Finance Minister, Cassiel Ato Forson, says that Ghana is well positioned to withstand potential shocks in the global petroleum market despite growing concerns over geopolitical conflicts that could impact fuel supplies and prices worldwide.
Speaking in an interview with Bloomberg, Dr. Forson acknowledged that ongoing conflicts in some parts of the world pose challenges to the petroleum sector, particularly with regard to the pricing of petroleum products. However, he emphasized that fuel availability is not an immediate concern for Ghana.
According to the Finance Minister, Ghana currently produces approximately 40 percent of its petroleum products locally, allowing the country to meet a significant portion of its domestic fuel demand.
He noted that the remaining supply is largely sourced from the Dangote Refinery in Nigeria and other international suppliers, ensuring a stable flow of petroleum products into the country.
Dr. Forson explained that while supply remains relatively secure, fluctuations in global oil prices resulting from international conflicts could exert upward pressure on fuel prices.
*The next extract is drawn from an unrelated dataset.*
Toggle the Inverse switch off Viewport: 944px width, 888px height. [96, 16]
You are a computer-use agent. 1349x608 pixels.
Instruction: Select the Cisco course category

He, however, stressed that Ghana’s petroleum pricing framework places the country in a stronger position to manage such developments.
“The challenge has to do with price increases,” he said, adding that one of the advantages Ghana enjoys is the absence of fuel subsidies.
Unlike some countries that spend heavily to keep fuel prices artificially low, Ghana’s deregulated petroleum sector allows prices to adjust to market conditions without creating significant fiscal pressures on government finances.
The Finance Minister further disclosed that Ghana has built substantial reserves and maintains sufficient access to foreign exchange, particularly U.S. dollars, to support the importation of petroleum products when needed.
He said these measures provide an additional buffer against external shocks and help safeguard the country’s energy security.
Dr. Forson expressed confidence in Ghana’s preparedness, stating that the country is in a comfortable position to navigate any disruptions that may arise from developments in the global energy market.
His remarks come at a time when governments around the world are closely monitoring the impact of geopolitical tensions on crude oil prices and fuel supply chains, amid fears that prolonged conflicts could trigger higher energy costs and inflationary pressures across several economies.
Ghana, however, appears better placed to manage the situation due to its local production capacity, diversified supply sources and strengthened foreign exchange position.